7 Best Luxury Brand ETFs for Investors Who Love Timeless Wealth
Catherine Beaumont Published on

"The best luxury brand ETFs let you invest in companies like LVMH, Hermès, and Richemont — the same houses that make your Birkin bag and Cartier watch — without spending $50,000 on a single stock."
You love luxury goods. You own them. You understand the industry better than most investors.
But your financial portfolio? Entirely in tech stocks and broad market index funds. You're watching LVMH's stock climb 300% over a decade while your money sits in sectors you don't understand nearly as well.
A collector I know spent $15,000 on a Hermès Birkin in 2018. Beautiful bag. She wears it proudly. Meanwhile, $15,000 invested in Hermès stock that same year would be worth approximately $38,000 today. She could have bought two Birkin's with the returns — and still owned the original investment.
That's not a criticism of buying luxury goods. It's an observation that the companies making these products generate extraordinary shareholder returns that most luxury enthusiasts never capture.
This guide reviews the seven best luxury brand ETFs available to individual investors.
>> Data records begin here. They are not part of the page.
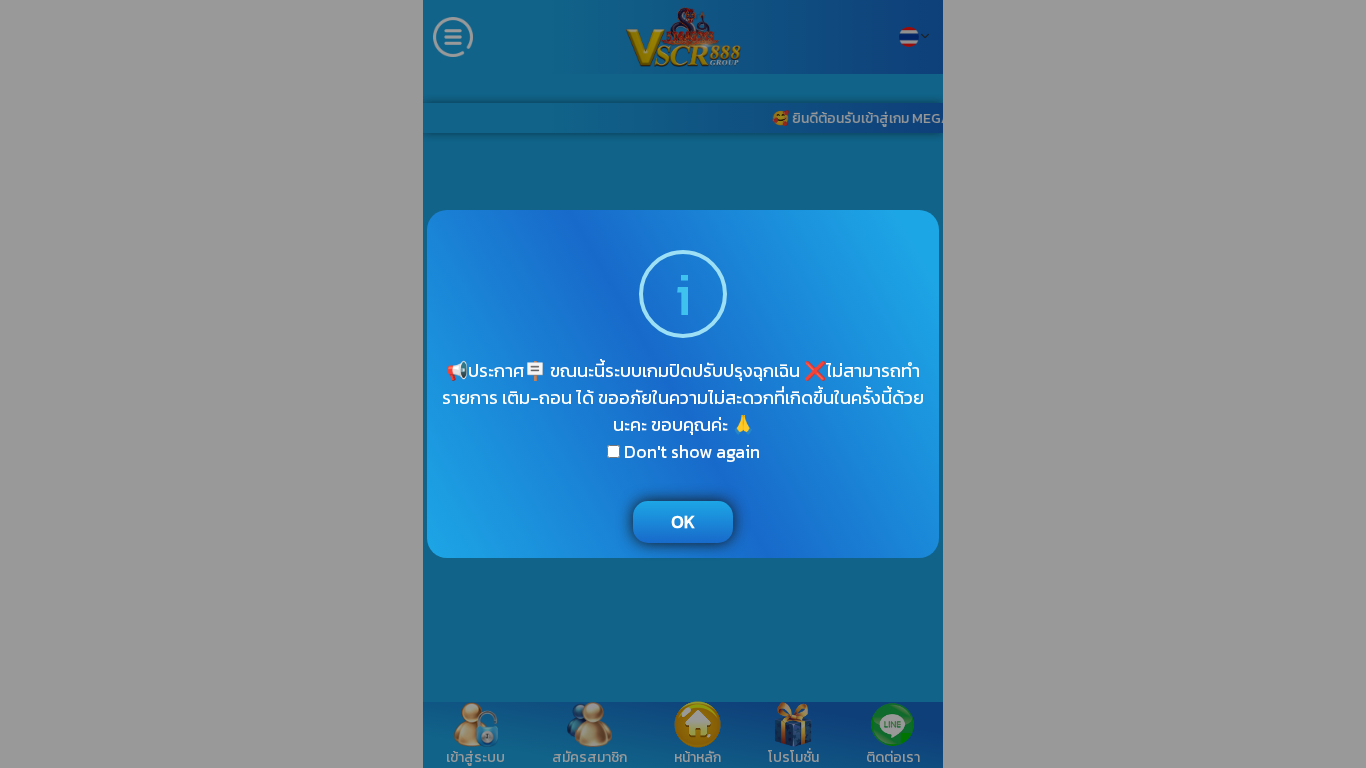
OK (683, 522)
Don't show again (690, 452)
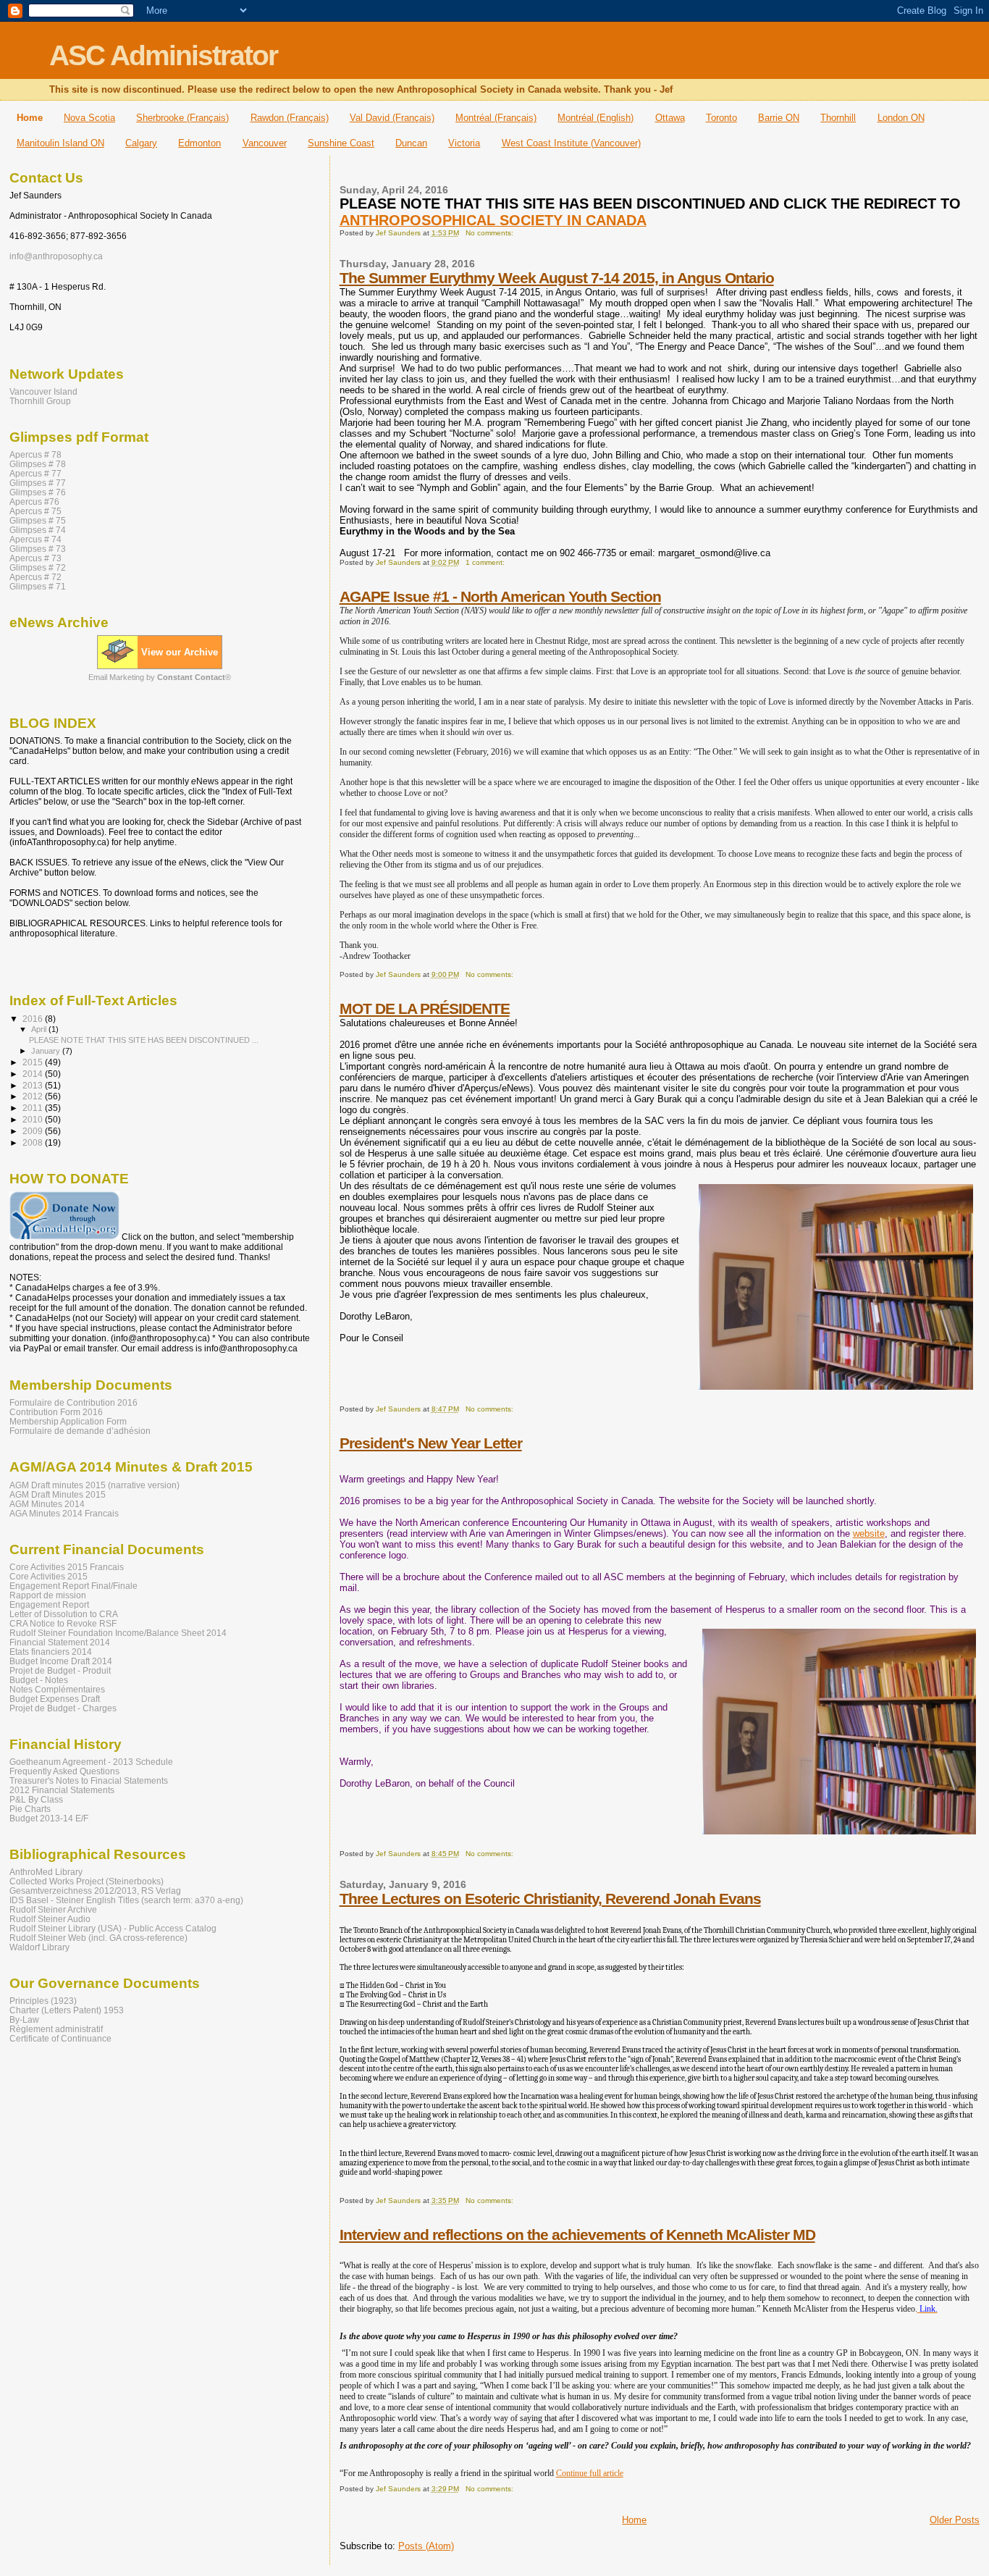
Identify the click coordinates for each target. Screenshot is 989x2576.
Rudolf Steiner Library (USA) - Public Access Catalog (112, 1928)
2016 (33, 1018)
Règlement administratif (56, 2029)
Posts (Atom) (426, 2546)
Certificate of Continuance (60, 2038)
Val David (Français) (392, 117)
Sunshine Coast (341, 143)
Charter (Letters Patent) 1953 (66, 2010)
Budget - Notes (38, 1680)
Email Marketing (116, 677)
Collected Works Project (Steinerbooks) (86, 1881)
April (40, 1029)
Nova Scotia (89, 117)
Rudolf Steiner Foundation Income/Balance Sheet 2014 (118, 1632)
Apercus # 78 (35, 454)
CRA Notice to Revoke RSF (63, 1623)
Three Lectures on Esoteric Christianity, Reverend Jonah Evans (550, 1898)
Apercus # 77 (35, 473)
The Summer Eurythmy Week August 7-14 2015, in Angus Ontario (557, 277)
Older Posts (955, 2519)
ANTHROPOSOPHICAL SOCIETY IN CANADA (493, 220)
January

You'll learn which funds provide the purest luxury sector exposure, how fees and composition differ between options, and which ETF matches your specific investment goals.
Here's everything you need to know.
Table of Contents
- 7 Best Luxury Brand ETFs for Investors Who Love Timeless Wealth
- Editor's Picks: Essential Books for Luxury Investors
- Quick Comparison: Top 7 Luxury Brand ETFs
- Why Luxury Brands Make Exceptional Investments
- The 7 Best Luxury Brand ETFs Reviewed
- 1. Amundi S&P Global Luxury ETF (GLUX) — Best Overall
- 2. Roundhill S&P Global Luxury ETF (LUXX) — Best for US Investors
- 3. iShares MSCI Europe Consumer Discretionary ETF (IECD) — Best Broad Exposure
- 4. HANetf The Luxury Fund (TLUX) — Best European Alternative
- 5. Tema Luxury ETF (LUX) — Best Actively Managed
- How Much to Allocate to Luxury ETFs
- Tax Considerations for Luxury ETF Investors
- What Top Luxury ETFs Actually Own
- 7 Quick Tips for Luxury ETF Investing (Most Investors Skip These)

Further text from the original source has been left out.